Life + Times: I had the chance to listen to the snippet of “Wave.” Based off of that song and the album that dropped last year, Star Of Love, what can we expect on the new album that’s being released in May? Will it still have that electro, Spanish folk vibe or can we anticipate something different?
Graham Dickson: We’ll always have the dance music vibe to us. That’s really where we came from originally. I think with this album we focused more on the lyricism. Having to play the first album for a few years and touring, we were able to kind of see what works and what doesn’t work. We’re looking forward to heading back on the road. Same stuff, more Basque instruments. We did more research on the ancient times in the Basque country. We’re going to be using instruments before the Basque culture as well. We feel like we’re evolving and so the music has evolved.
L+T: Going back to the “Wave” track specifically, the songwriting is amazing. “Your heart is the sun in the depths of my mind” is an example of the symbolic depth in this song. Do you all collaborate in the songwriting?

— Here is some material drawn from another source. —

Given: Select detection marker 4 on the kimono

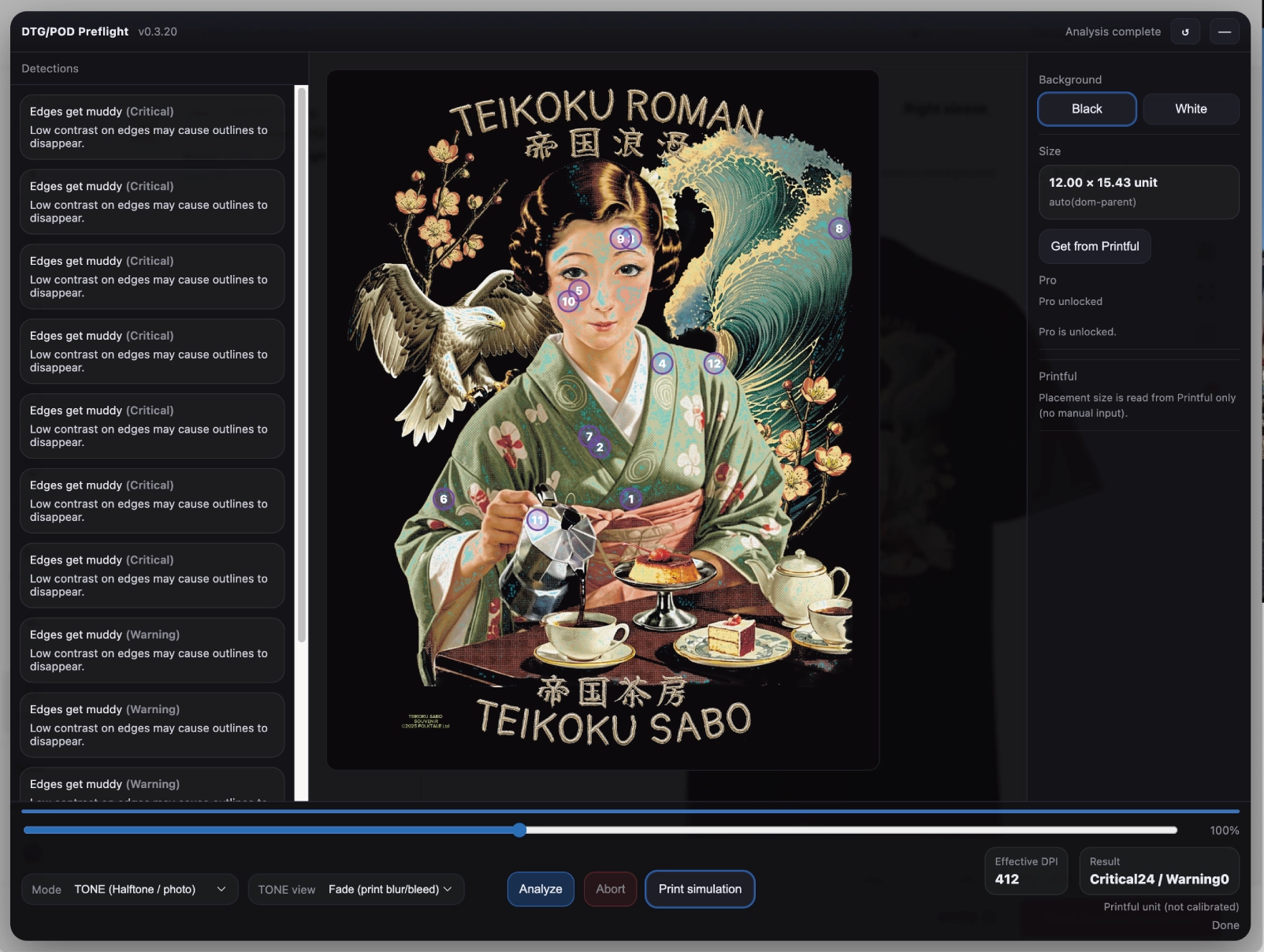Looking at the screenshot, I should pyautogui.click(x=663, y=363).
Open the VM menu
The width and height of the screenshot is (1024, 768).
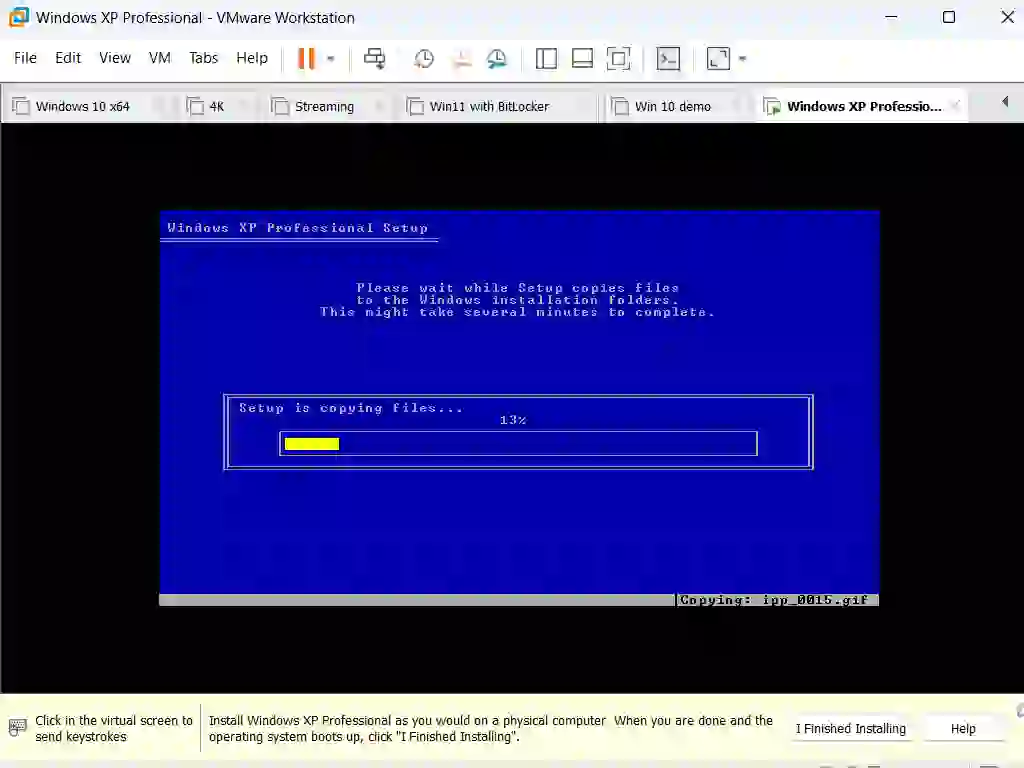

GD: Sometimes one person has an idea for a chorus or lyrics and then they’ll share it. No one ever just writes the whole thing by themselves. We always collaborate. I’m glad you like those lyrics.
L+T: I always soak in the lyrics just as much as I do the rhythm and melody of a song.
GD: With this album, it’s more of like a regular song structure. So, you have the opportunity to fit in more lyrics and more verses, and bridges.
L+T: With Star Of Love, it was heavily inspired by vocalist, Laure Stockley’s, grandfather’s unfinished opera. What are some of the muses behind this new album?
GD: We are still researching the Basque culture and there is still so much more to learn. I think Laure’s grandfather’s influence got the ball rolling in terms of our appreciation of the instruments of the Basque culture. Now, we are interested in what was happening before then, and thinking about classic tribal music from different regions of the world. A lot of it sounds similar with a lot of drums, percussion…We’ve named the album Cave Rave. We’re throwing cave raves within a year. We’re now focusing more on cave art in ancient pre-Basque civilization and the music coming from then. We feel like we’re on this endless journey with all of these subjects. To only focus on one aspect of it kind of blinds you from the whole picture.
L+T: That’s really progressive. I admire your artistry as a band – you are creating something different while staying true to your dance music/Basque inspired sound.
GD: That’s a major thing for us. We love modern dance music. We go listen to DJs play when we’re not on tour. We really do know the importance of keeping modern touches. That’s just as important to us as researching the ancient times.
L+T: Let’s discuss the abstract cover art of Cave Rave. How did you even think to collaborate with Paul Laffoley on this artwork?
GD: The explanation of this whole thing is pretty mind blowing to me. I recently saw his first international exhibition in Berlin two years ago. The whole experience was intense and very thought provoking – especially the fact that he has a perfectly symmetrical cylindrical chip lodged in the center of his brain which he thinks was placed there by extraterrestrial beings as a way to study us; and the images of future technologies and explanations of the universe which he sees in lucid dreams and then paints are a side effect of the chip. From that moment on, I wanted him to collaborate with us for the cover of Cave Rave.
L+T: What is the meaning behind the art?
GD: The artwork itself has numerous layers of meaning – from representing the connectivity of all knowledge in the universe to the representation of the atom of consciousness which is most likely the sixth dimension (the colorful sphere). We connect with the idea of us (Crystal Fighters) “singing the freedom of utopic space.” We also love the fact that it looks like it could be cave art from a galaxy far away or an explanation of the unknown. We are still learning about the meaning on a day to day basis. The names that he references on the bottom are great stepping stones towards a total understanding of the piece itself.